Исходный запрос A:
Ответьте на вопросы по тексту об Остапе Бендере:
(i) Какой жанр назван не самым везучим в отечественной словесности?
(ii) Какие персонажи перечислены как конкуренты товарища Бендера?
(iii) Кем Остап назван в последнем предложении?
Исходный запрос B: Продолжите рассуждение об Остапе Бендере, начав сразу после его последнего предложения.

Источник:
______________________________
Сам себе задаю простой вопрос: много ли в русской литературе минувшего века художественных образов такой силы, яркости и запоминаемости, как Великий комбинатор? Сам себе отвечаю: мало, очень мало. Конкретно — ни одного. Да и рядом с классикой века Девятнадцатого фигура Остапа не тускнеет и не теряется. Плутовской роман, хоть в прозе, хоть в драме, не самый везучий жанр в отечественной словесности, и конкурентов у товарища Бендера не так уж много. Чичиков? Хлестаков? Глумов? Кречинский? Хороши, что и говорить. Но, положа руку на сердце, неисправимый оптимист Остап любого из них превзойдет веселым умом, изобретательностью, щедрейшей россыпью афоризмов и, конечно же, всепобеждающим обаянием. Самый любимый жулик русской литературы за всю ее историю.
______________________________
Предоставленные строки:
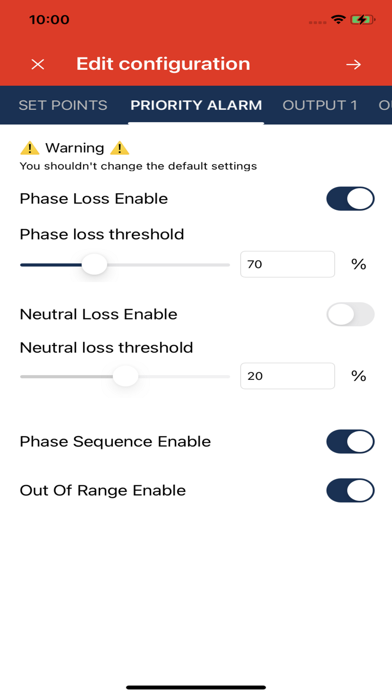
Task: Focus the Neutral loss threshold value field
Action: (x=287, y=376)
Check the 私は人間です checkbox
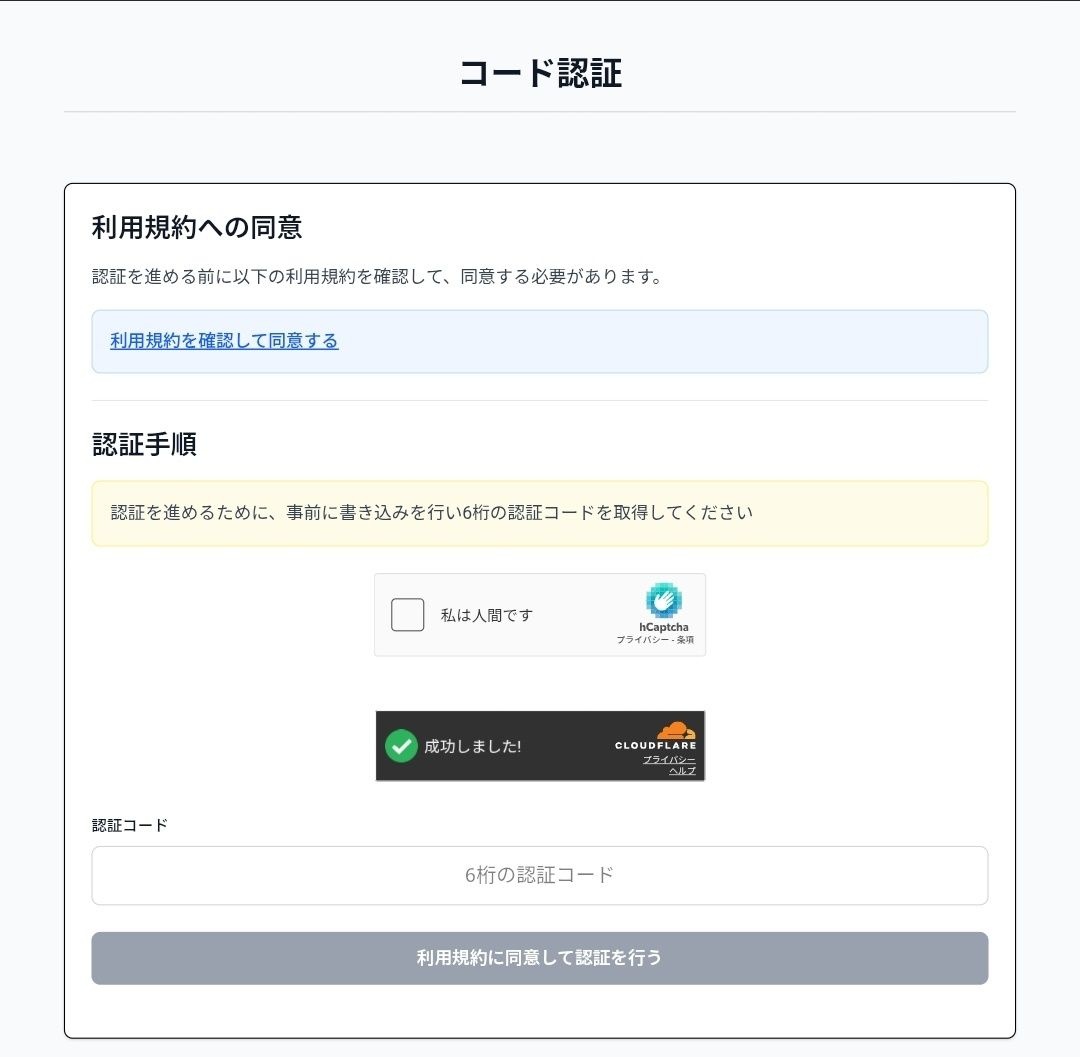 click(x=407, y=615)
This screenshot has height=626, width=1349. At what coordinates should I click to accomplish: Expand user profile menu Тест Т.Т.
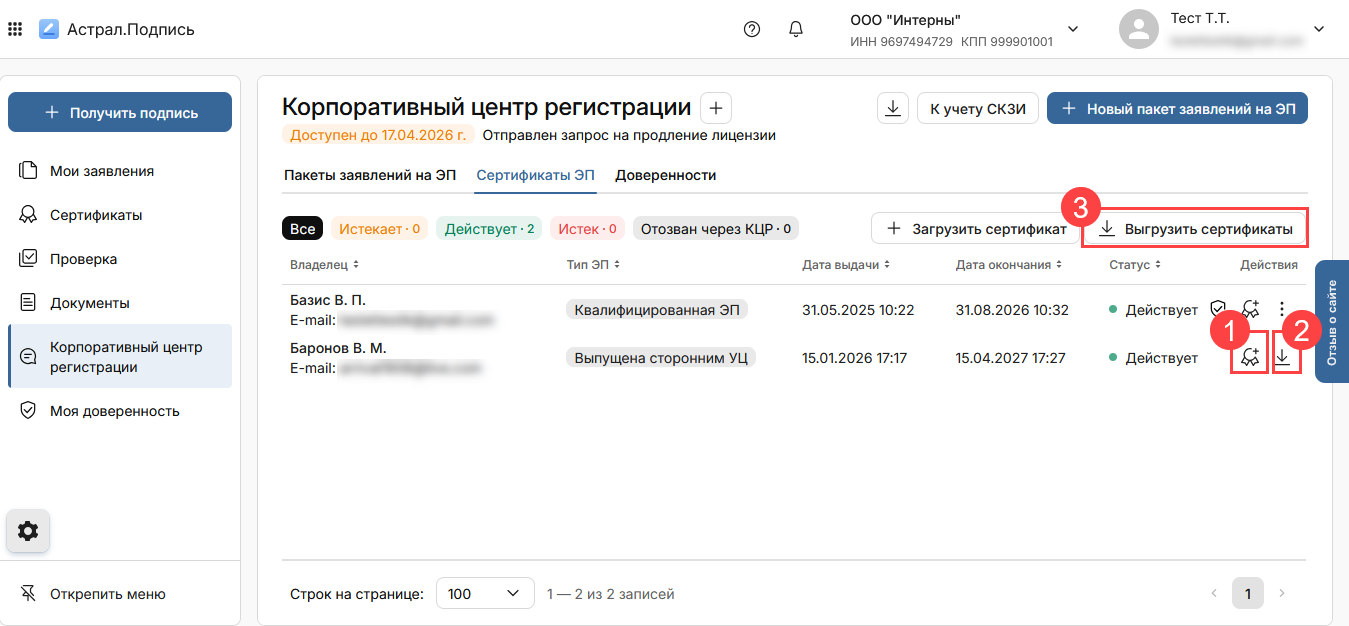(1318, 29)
______________________________
Письменный ответ A:
(i) Плутовской роман, хоть в прозе, хоть в драме.
(ii) Чичиков, Хлестаков, Глумов и Кречинский.
(iii) Самым любимым жуликом русской литературы за всю ее историю.

Письменный ответ B:
Известно, что сюжет «Двенадцати стульев» подсказал Ильфу и Петрову уже маститый в ту пору Валентин Катаев, с усмешкой объявивший себя Дюма-отцом, а начинающих романистов своими литературными неграми. Жизнь над шуткой мэтра охотно посмеялась: история Великого комбинатора, легко перешагнув многочисленные и порой вовсе не слабые книги Катаева, сразу ушла в народ, а спустя несколько десятилетий — в несомненную классику.
Высочайший статус дилогии, едва ослабли цензурные наручники, удостоверило кино: экранизации пошли одна за другой. Остап Бендер своей безразмерной славой щедро делился с актерами, и знаменитыми, и не слишком. Арчил Гомиашвили был, безусловно, талантлив — но широкой известностью он обязан именно Остапу. Андрей Миронов взлетел на самый верх актерского рейтинга в той же роли. Один из самых глубоких наших мастеров Сергей Юрский сказал мне однажды без особой радости, что как бы и где бы он не играл, для широкого зрителя он все равно останется Остапом Бендером.
Великий образ!
А авторы — великие? Тот же Ильф?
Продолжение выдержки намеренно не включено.